> Source material
========

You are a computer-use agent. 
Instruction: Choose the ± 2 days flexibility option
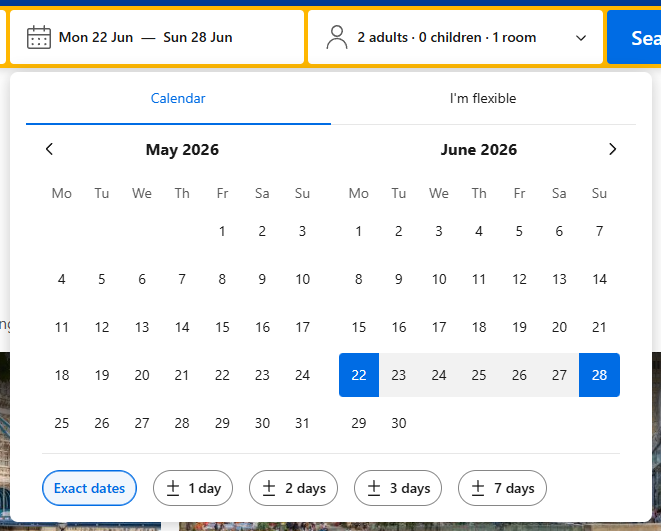point(294,488)
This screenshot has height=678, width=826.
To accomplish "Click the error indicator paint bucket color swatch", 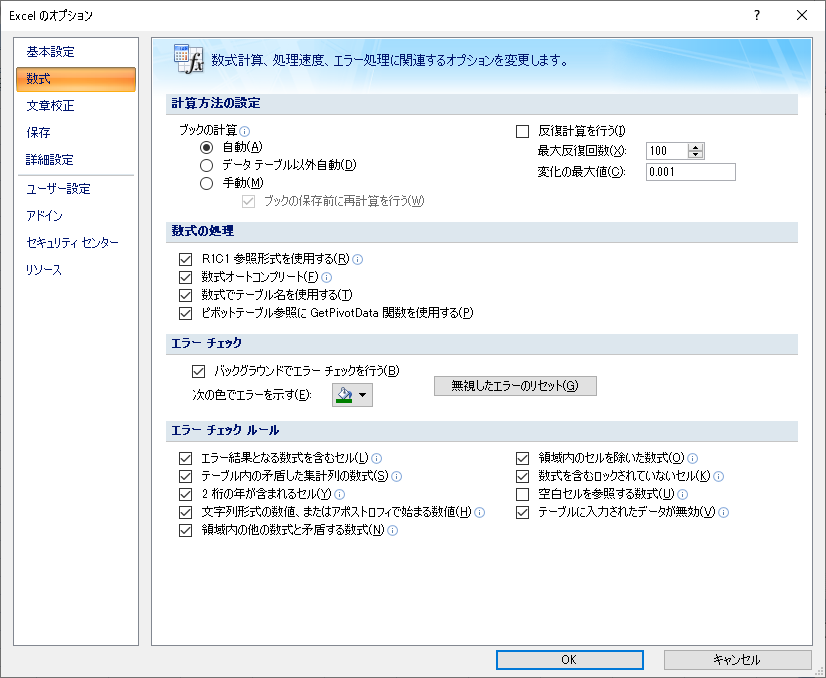I will 345,395.
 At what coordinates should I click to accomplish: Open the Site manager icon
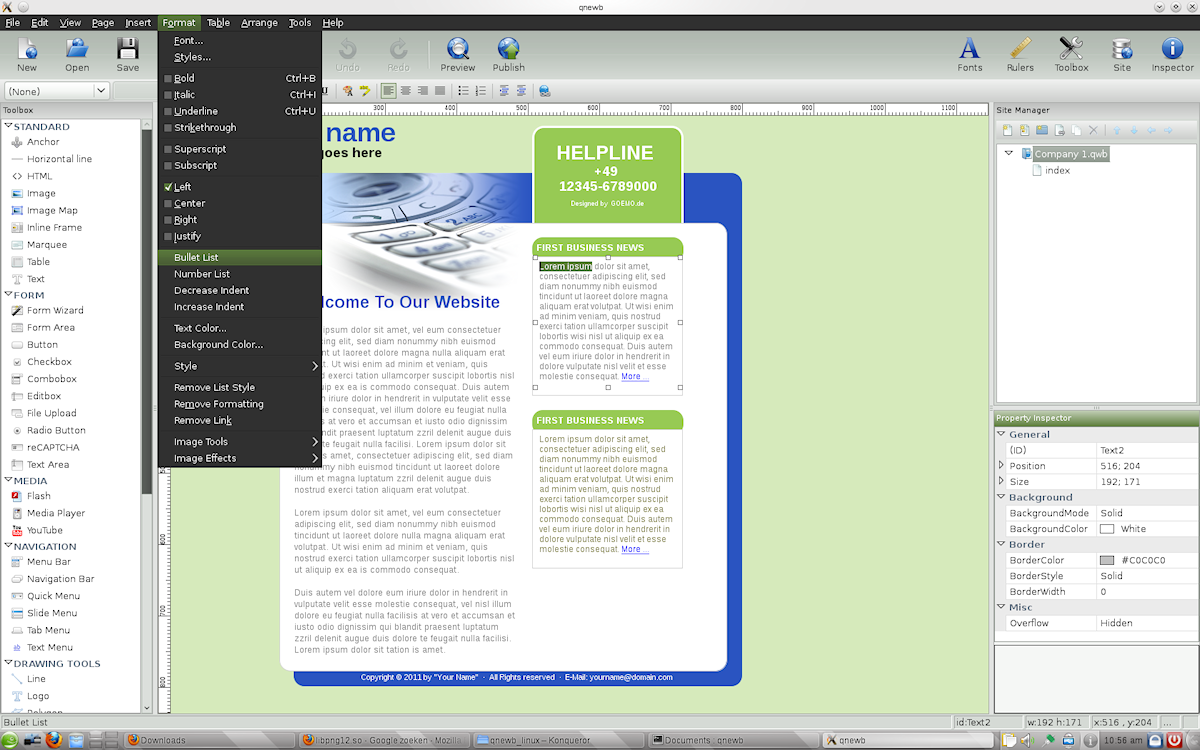[x=1122, y=54]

========

> Activity
Would you reproduce the lines from the one with "At what coordinates" through the final line of the data above, exactly and only those, without any pictures?

> Answer space
 At what coordinates should I click to accomplish: Open the Site manager icon
[x=1122, y=54]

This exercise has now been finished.